It's placed higher in the model line than the D700 and the D600 is placed lower. It appears that the D700 has been orphaned. Perhaps there'll be more announcements in the coming days. But for now, that's what it appears.
The D800 was released at the same absolute price point as the D700 when it was released, so I am not sure why you consider it placed higher besides for the number, but that only indicates a change of generation?
Considering the inflation that happened in 5 years in most countries, the D800 is de facto cheaper than the d700 was. There are of course some exchange rate issues making this a bit more complex since the US$ lost 60% of its value relative to the Yen in the meantime.
As I said previously, the D700 was and is a very fine camera that met the needs of a wide variety of photographers. With these two new cameras, it seems as though Nikon may be moving away from offering such a wide ranging feature set in a single camera and being more, for lack of a better term, narrow in its approach. And that may come at a significant cost.
What exactly can the D700 do that the D800 cannot?
I have been using it for landscape, street shooting, action, architecture and some portrait recently and just cannot find anything it doesn't do much better than the D3/D3x and by extension the D700.
The only thing coming to mind is framerate, that's it.
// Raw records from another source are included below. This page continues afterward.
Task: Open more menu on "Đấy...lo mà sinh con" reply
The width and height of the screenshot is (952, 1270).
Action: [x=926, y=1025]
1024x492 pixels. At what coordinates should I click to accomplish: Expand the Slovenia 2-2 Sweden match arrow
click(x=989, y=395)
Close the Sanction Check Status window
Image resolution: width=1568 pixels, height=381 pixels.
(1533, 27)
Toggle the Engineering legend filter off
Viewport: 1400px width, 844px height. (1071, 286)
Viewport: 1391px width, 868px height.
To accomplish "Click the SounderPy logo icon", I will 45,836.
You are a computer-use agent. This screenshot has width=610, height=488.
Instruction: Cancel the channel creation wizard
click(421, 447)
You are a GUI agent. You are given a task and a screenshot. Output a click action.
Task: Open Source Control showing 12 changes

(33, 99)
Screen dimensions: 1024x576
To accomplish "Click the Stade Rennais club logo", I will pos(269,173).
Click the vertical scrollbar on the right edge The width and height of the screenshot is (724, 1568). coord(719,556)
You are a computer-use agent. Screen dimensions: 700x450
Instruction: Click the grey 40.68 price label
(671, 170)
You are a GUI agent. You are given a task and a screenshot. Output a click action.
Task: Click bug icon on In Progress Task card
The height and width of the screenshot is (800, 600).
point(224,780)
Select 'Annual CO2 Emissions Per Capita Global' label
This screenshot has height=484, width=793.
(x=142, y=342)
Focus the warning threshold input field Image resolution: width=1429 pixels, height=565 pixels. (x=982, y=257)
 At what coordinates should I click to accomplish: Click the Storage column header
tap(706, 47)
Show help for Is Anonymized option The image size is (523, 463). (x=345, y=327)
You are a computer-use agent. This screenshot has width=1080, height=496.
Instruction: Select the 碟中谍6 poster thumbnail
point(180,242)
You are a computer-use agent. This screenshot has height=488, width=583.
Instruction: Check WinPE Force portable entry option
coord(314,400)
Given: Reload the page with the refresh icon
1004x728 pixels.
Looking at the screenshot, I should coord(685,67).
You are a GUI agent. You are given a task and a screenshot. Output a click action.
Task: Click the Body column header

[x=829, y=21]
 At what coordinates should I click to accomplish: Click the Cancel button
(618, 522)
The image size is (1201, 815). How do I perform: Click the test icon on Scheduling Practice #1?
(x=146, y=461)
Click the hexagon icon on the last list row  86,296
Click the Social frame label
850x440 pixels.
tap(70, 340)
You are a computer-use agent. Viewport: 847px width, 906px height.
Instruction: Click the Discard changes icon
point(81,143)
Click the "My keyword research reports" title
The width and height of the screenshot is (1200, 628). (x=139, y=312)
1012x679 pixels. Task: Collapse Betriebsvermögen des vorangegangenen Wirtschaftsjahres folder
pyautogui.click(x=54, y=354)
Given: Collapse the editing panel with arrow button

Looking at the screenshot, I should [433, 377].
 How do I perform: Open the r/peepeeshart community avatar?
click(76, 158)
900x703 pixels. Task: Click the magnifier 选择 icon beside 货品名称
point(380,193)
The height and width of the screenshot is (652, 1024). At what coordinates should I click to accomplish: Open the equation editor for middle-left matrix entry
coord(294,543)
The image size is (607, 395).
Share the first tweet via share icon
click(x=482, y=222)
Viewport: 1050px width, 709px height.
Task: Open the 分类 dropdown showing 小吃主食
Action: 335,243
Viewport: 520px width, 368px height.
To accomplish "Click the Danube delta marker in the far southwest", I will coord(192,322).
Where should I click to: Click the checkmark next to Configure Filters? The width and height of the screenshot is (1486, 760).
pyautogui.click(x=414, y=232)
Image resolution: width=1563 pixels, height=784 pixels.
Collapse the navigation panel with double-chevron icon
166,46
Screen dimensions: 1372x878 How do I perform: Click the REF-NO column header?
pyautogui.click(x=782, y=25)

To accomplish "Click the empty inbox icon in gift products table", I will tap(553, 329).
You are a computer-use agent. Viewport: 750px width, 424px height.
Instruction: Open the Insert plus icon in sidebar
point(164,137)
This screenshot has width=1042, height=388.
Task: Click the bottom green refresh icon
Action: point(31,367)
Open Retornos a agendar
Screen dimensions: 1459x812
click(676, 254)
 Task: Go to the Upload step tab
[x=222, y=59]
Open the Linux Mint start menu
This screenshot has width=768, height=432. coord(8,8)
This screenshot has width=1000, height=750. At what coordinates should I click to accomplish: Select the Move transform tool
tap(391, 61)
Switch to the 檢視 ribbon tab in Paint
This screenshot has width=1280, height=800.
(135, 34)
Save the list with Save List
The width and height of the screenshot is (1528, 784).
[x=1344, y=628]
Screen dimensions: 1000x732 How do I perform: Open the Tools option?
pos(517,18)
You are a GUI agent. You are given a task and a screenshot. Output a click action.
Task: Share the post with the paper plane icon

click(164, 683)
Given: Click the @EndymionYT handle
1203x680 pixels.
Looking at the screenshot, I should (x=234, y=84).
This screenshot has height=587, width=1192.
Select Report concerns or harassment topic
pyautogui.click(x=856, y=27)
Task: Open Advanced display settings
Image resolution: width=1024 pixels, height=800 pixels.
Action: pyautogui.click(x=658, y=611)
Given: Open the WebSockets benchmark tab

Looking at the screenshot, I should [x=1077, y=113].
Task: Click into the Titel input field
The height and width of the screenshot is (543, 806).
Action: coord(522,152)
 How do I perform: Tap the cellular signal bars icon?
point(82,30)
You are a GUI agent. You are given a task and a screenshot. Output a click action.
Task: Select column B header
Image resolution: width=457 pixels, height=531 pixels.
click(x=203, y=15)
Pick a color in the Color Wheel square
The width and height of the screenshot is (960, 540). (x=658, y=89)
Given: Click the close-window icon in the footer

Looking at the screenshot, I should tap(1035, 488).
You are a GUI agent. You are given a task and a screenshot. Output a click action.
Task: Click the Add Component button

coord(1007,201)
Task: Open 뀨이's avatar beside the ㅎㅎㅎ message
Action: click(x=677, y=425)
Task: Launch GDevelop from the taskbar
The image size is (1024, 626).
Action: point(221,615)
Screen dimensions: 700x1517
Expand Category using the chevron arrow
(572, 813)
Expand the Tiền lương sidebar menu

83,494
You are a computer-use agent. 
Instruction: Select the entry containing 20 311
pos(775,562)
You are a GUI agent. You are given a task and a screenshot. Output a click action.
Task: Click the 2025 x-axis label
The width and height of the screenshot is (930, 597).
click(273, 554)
Nikon set a precedent with the D700. In some ways a similar precedent as Canon set with the 5D. Canon has, seemingly, been willing to continue on in that vein where Nikon perhaps has not. At the rate that D800's appear to be flying off store shelves, maybe it was the right move. For Nikon, not necessarily for the end user.
Again, what is the actual downside of the D800 compared to the D700 for the end users?